Créons une sécurité sociale de l'alimentation pour enrayer la faim

En France, nous peinons encore à mettre à l’abri de la faim. Les auteurs de cette tribune proposent donc la mise en place d’une sécurité sociale de l’alimentation, pour plus d’équité sociale, pour transformer notre modèle agricole et prendre ainsi soin de l’environnement.

Les auteurs de cette tribune sont Ingénieurs sans frontières – Agricultures et Souveraineté alimentaire (ISF-Agrista), une association composée majoritairement d’agronomes qui œuvrent pour la souveraineté alimentaire et la mise en place de modèles agricoles respectueux des équilibres socioterritoriaux et écologiques, et le Réseau Civam, qui met en lien les agriculteurs, les ruraux et la société civile pour promouvoir une agriculture plus économe, autonome et solidaire visant à nourrir, préserver et employer dans les territoires.


L’épidémie de Covid-19 et les mesures prises pour l’endiguer sont venues percuter le traitement politique et médiatique de la crise sociale et économique préexistante. Les problèmes structurels qui caractérisent le modèle agricole et le système alimentaire construits ces soixante dernières années sont mis en lumière. La précarité alimentaireexplose : amputés d’une partie de leurs revenus, privés des cantines scolaires, beaucoup de personnes ont eu affaire pour la première fois à l’aide alimentaire.

Les associations auxquelles cette aide a été déléguée accueillent depuis plusieurs années déjà 5,5 millions de bénéficiaires réguliers.

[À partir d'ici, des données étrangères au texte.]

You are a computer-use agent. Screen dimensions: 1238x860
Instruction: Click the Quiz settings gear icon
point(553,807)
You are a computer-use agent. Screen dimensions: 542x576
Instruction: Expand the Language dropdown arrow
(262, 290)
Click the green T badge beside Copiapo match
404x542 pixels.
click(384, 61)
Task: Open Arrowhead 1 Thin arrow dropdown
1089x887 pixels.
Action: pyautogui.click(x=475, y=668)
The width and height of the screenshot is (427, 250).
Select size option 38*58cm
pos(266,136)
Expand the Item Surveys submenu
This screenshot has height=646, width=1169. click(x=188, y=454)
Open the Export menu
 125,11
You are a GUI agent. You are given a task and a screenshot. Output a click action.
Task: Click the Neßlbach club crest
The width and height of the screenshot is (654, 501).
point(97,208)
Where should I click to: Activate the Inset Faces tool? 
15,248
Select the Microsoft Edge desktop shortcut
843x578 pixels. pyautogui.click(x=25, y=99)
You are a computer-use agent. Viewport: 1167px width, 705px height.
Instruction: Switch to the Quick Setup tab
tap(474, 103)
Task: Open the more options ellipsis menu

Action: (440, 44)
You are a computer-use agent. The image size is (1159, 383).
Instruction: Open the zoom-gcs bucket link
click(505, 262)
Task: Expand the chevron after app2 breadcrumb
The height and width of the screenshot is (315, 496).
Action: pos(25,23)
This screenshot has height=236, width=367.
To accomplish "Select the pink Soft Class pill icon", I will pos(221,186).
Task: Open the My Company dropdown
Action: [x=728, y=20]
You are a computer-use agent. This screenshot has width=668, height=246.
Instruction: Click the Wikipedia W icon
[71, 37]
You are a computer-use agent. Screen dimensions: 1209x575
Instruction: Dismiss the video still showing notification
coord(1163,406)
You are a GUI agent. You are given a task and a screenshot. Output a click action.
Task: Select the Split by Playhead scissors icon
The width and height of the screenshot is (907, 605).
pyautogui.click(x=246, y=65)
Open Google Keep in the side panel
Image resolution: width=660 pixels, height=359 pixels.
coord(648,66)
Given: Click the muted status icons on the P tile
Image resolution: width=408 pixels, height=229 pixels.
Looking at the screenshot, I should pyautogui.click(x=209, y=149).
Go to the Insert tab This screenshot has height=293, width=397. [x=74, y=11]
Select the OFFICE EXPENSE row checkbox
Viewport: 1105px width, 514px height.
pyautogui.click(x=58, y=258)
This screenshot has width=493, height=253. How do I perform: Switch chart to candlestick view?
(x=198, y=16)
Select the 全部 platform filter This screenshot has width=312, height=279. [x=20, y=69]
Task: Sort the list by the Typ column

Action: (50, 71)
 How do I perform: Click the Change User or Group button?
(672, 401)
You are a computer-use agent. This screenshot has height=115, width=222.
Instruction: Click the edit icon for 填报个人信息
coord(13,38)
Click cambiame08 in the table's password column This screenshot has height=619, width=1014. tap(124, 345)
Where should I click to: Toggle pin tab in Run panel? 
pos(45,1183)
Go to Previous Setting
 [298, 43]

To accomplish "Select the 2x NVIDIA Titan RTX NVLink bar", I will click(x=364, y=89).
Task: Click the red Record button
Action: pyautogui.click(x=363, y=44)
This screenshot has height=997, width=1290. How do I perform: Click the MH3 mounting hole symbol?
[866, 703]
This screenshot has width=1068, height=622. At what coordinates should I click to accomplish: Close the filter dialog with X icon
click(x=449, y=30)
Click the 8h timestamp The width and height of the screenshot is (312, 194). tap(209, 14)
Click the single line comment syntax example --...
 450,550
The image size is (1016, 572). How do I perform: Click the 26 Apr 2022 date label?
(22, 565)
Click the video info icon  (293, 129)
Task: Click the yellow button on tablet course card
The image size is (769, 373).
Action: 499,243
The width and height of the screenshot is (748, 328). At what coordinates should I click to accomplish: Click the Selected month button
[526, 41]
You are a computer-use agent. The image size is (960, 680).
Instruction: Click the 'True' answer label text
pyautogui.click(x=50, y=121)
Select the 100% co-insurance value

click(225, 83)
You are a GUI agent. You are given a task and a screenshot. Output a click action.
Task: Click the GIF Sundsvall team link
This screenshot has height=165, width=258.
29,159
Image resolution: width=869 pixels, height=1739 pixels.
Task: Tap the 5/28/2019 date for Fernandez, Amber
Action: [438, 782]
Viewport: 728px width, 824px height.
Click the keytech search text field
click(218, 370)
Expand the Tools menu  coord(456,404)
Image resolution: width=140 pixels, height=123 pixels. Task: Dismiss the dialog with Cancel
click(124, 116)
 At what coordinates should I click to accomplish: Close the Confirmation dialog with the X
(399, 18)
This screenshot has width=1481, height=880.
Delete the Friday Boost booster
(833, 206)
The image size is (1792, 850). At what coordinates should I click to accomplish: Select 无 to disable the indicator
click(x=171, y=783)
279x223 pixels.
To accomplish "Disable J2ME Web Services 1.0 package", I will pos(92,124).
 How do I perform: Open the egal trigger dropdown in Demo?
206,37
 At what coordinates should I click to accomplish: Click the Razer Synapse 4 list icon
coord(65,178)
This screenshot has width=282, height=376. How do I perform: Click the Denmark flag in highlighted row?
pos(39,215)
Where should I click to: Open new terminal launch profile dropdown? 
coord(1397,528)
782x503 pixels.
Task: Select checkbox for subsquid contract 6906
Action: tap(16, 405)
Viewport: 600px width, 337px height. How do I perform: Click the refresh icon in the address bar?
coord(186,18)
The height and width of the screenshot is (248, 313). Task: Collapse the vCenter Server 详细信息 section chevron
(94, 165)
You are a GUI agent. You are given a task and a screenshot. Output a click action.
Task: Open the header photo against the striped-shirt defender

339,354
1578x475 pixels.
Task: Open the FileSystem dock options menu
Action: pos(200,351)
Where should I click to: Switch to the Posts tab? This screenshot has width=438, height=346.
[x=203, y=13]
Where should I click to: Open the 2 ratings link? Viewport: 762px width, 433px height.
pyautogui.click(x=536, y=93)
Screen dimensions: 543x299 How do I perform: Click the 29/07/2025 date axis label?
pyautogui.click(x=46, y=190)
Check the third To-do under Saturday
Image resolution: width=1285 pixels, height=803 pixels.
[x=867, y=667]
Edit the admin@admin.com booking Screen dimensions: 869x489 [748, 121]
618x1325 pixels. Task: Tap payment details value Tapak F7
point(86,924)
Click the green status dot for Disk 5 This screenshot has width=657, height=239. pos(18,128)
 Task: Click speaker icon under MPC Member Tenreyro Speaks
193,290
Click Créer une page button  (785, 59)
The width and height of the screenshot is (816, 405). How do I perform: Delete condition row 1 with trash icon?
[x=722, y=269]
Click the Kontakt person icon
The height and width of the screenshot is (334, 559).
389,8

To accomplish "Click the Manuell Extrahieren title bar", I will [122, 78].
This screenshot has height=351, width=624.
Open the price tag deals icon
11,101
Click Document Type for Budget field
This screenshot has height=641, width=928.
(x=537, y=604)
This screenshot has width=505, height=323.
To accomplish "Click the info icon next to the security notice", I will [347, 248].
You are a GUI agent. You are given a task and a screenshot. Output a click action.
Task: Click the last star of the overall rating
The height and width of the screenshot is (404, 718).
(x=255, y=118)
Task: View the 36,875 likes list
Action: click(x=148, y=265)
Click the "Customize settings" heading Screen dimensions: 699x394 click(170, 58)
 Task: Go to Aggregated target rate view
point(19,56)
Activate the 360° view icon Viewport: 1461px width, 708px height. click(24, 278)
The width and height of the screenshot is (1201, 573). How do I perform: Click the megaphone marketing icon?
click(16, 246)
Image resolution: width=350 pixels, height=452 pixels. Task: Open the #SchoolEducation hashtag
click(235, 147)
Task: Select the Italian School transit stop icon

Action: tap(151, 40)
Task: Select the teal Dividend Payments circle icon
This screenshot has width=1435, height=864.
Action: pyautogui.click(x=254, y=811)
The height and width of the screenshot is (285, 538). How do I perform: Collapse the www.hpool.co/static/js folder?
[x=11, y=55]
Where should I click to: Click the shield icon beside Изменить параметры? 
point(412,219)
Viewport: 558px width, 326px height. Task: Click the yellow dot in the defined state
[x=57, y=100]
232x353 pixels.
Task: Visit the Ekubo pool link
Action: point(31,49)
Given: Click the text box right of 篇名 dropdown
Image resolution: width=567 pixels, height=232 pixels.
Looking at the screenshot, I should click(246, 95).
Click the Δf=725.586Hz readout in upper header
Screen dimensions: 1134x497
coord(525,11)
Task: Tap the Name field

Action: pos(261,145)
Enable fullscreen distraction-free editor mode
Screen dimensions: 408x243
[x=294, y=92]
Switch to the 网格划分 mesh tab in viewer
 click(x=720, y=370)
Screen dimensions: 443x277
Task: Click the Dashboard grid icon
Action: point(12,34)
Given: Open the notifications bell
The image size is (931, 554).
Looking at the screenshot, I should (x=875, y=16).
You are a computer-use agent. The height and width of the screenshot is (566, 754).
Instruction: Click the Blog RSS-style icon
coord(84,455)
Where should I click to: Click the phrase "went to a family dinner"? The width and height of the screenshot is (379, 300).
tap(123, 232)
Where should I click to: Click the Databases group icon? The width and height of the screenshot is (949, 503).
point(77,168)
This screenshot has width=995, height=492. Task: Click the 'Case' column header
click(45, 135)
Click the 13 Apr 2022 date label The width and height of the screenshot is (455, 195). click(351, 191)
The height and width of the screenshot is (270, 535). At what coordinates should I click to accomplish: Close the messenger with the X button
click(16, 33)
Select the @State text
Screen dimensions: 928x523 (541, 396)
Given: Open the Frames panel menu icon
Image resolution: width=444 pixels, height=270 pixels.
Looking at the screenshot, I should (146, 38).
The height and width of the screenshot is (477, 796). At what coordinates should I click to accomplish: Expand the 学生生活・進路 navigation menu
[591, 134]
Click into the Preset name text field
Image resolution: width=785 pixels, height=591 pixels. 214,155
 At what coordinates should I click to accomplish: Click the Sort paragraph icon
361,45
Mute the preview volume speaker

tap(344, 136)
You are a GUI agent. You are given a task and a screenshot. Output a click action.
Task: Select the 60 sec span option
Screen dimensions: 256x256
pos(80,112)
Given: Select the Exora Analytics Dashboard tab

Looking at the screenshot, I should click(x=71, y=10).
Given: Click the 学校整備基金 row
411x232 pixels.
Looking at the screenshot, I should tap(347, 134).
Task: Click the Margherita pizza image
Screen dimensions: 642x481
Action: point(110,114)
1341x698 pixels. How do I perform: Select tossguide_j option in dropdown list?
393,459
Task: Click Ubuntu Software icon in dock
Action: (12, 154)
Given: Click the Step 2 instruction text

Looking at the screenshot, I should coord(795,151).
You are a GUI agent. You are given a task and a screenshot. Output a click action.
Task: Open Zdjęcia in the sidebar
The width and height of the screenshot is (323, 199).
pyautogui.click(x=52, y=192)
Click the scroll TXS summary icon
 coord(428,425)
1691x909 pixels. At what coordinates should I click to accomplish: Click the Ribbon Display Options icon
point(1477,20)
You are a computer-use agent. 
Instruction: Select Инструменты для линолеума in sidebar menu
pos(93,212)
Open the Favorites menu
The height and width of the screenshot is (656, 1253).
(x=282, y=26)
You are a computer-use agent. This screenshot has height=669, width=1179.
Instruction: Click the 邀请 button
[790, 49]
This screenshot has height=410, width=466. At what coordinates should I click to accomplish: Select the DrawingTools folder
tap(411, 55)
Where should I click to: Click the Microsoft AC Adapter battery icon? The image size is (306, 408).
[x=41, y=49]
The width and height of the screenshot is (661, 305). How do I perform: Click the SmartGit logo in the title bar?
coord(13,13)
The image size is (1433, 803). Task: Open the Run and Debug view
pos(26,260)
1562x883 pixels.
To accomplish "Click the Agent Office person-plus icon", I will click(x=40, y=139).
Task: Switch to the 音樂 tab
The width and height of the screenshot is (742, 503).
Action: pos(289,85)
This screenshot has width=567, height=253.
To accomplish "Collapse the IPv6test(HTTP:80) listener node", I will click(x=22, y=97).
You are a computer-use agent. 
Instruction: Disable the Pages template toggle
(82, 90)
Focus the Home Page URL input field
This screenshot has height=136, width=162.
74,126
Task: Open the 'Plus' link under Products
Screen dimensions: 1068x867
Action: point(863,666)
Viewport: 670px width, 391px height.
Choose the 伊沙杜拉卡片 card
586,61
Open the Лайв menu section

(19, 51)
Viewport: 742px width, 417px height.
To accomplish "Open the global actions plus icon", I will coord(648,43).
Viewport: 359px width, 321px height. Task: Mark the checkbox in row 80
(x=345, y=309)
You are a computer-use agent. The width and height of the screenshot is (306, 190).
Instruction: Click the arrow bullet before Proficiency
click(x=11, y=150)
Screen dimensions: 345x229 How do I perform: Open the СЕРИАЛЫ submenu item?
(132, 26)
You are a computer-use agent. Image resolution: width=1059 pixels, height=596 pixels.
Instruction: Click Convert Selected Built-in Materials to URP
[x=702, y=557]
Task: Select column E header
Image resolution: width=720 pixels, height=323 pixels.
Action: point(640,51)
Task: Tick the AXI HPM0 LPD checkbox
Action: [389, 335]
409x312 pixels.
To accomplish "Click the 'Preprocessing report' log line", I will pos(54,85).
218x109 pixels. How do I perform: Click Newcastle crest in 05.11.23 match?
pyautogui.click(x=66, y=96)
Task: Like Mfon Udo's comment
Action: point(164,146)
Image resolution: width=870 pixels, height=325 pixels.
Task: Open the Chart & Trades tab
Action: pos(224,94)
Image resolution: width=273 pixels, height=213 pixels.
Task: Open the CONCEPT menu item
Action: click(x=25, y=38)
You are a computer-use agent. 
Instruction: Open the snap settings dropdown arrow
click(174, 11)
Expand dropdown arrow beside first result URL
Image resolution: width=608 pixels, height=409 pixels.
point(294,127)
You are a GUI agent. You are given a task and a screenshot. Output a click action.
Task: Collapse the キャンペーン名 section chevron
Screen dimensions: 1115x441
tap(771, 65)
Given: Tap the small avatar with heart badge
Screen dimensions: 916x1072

Et, loin d’être préparées à l’irruption d’une telle situation, contraintes de protéger leurs bénévoles souvent âgés, elles ont peiné à faire face. Dans l’urgence, des collectivités ont débloqué des aides financières, parfois importantes, et ont organisé, ou réorganisé, des distributions alimentaires, tandis que des collectifs citoyens ont déployé toutes les formes possibles d’actions de solidarité. Mais l’efficacité de ces interventions a été grandement diminuée par l’absence d’une politique nationale cohérente : deux mois pour débloquer un budget d’urgence à destination des associations d’aide alimentaire !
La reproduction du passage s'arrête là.